ASIA-PACIFIC: Higher education sees rapid change

Facing an unprecedented expansion, Asian centres of higher education are looking for ways to diversify opportunities for learning, concluded the Asia-Pacific Sub-regional Preparatory Conference for Unesco's 2009 World Conference on Higher Education held recently in Macao, China. The Asia-Pacific zone is the largest of the Unesco regions, containing over three billion people, or 60% of the world's population, writes Hye-Rim Kim for the Bangkok Post. Its diverse geography, population, income and culture are reflected in the size and types of higher education institutions operating in the region.

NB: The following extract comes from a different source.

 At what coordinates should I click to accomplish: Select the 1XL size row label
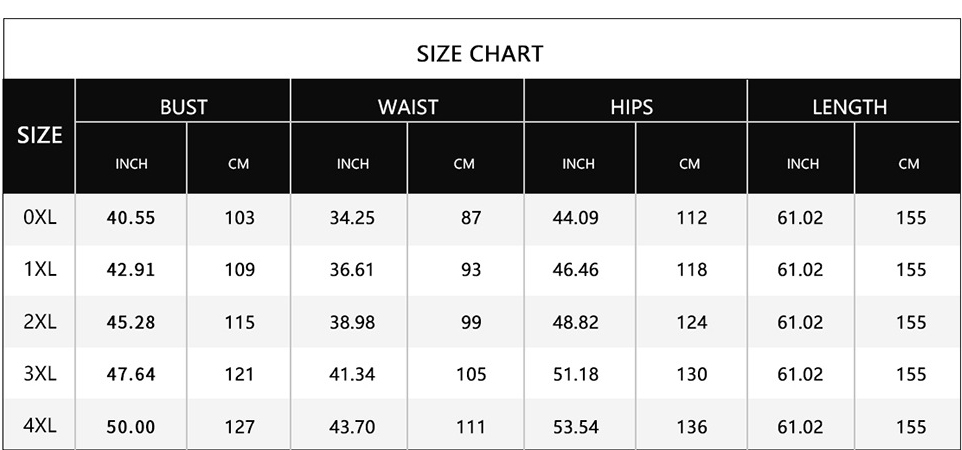coord(40,270)
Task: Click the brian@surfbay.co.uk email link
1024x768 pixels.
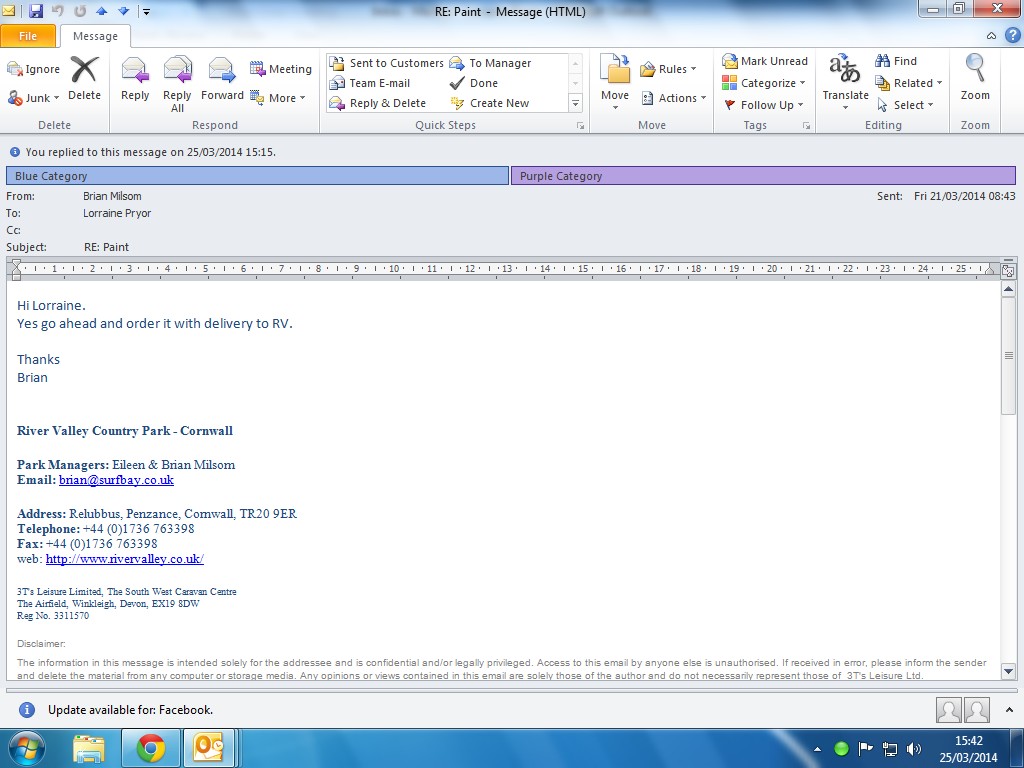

However, demand for higher education is rising nearly everywhere, regardless of income or culture. Growing affluence in the region and the increasing numbers of 18 to 23-year-olds are fuelling this demand - with the exception of Australia, Korea and Japan, because of the low birth rates in those countries. In China, recent growth in the numbers of higher education enrolments and institutions have been spectacular.

"The past decade has been a decade of higher education expansion in China. The gross enrolment ratio of higher education has increased from 9% in 1998 to 23% in 2007. Total enrolment has risen from 6.23 million to 27 million during this period," Dr Libing Wang, a professor at Zhejiang University, told the conference.